Sundet has also been pleased with the flexibility properties have shown recently. “We are seeing properties be much more nimble than they used to be,” he said. “It’s not ideal or where it needs to be, but we are getting there. Where we used to see the mentality of ‘Build it and they will come,’ we’re now seeing, ‘Hey let’s build this together.’” O’Toole agreed, saying, “The relationships between the properties and brands have advanced considerably and admirably over the last couple of years. I think back to this conference two years ago and how far we’ve come. Those relationships have progressed considerably. … More and more often, one walks out of a meeting with a property and says, ‘Wow, those people really get it.’ That’s becoming the norm much more than it was several years ago.”

Santana said partnerships are sound when everyone is clear on shared interests and concerns from the start.

“The onus sometime is on the brand to make sure the rights holder is clear on all of those [interests and concerns],” he said. “If you have people who are passionate about their account, people who are thought partners with you and not just administrative, you can get something special done. Much of that you have to figure out during the vetting process. You should know by the time you’re about to sign a deal, ‘Is this a partner I can really partner with? Is this a rights holder that I can really have a genuine partnership with? If you haven’t figured that out before you’ve come to that point, then you probably haven’t done your homework properly.”

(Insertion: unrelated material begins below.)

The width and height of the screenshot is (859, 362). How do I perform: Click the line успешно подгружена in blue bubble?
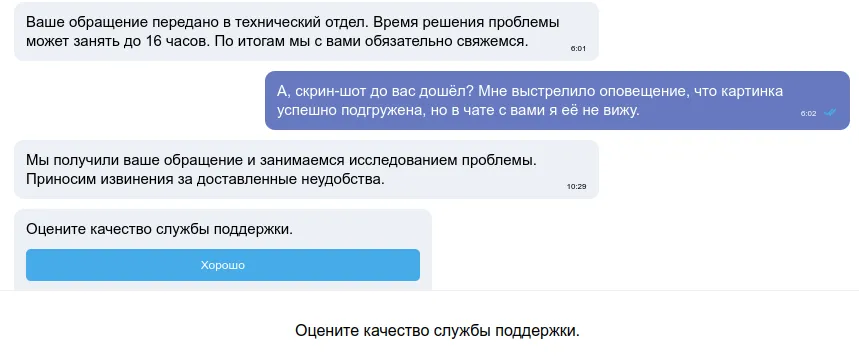tap(458, 111)
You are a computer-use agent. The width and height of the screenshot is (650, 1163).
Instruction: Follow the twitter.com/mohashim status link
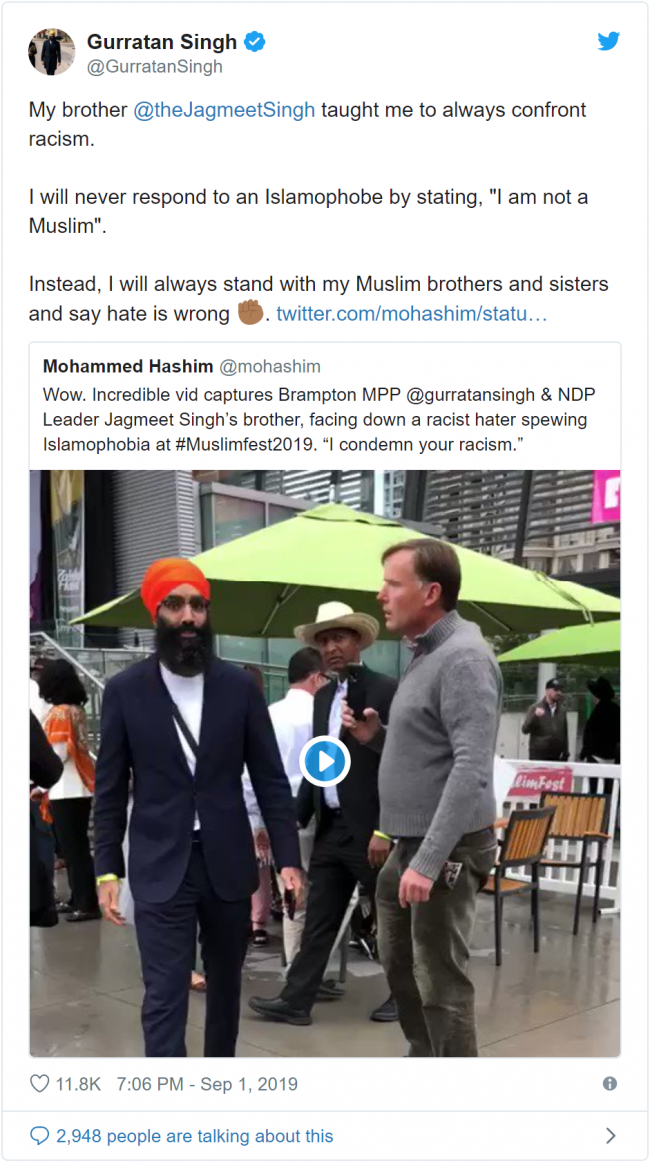tap(412, 314)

At Harman, Santana dismisses more than 90 percent of the sponsorship proposals that come across his desk. “About 5 percent we might sniff out, and another 3 percent that we might give a call back on,” he said.

He admitted that the number of sponsorship options in sports has its pros and cons. “The good news is there are so many choices out there, from the traditional big league, broad audience choices down to emerging things like World Surf League and others,” he said. “A lot of choices is creating a lot of competition. The bad part is that it’s an opportunity cost. I can’t afford to do them all, so where do I place my bets? I need to get comfortable with the fact that I can’t do everything. If I choose not to do option A, am I comfortable with the fact that my competitor may come along and swoop up option A? Am I more comfortable with option B, where I may get a narrow set of rights, or even have to share them in some cases? Or is that a trade-off that I want to make relative to something else where I can really own a property outright?”

In the end, everyone agreed that properties and brands could be perfectly aligned, but if the audience isn’t there, then harder decisions will need to be made.

O’Toole was frank when putting it all in perspective, admitting the trend most concerning to him is softness in sports’ vital signs. “The continued erosion of audience is what I’m watching most closely, because if it does continue, and next year will be more consequential, CMOs are going to be faced with a very difficult decision of do they start to migrate their investments? And it’s going to be difficult not to,” he said.

Sundet agreed: “I’m watching the erosion of audience — and short term, will the NFL rebound? Longer term, are we going to continue to see an erosion of millennial interest in sports, because that is very scary.”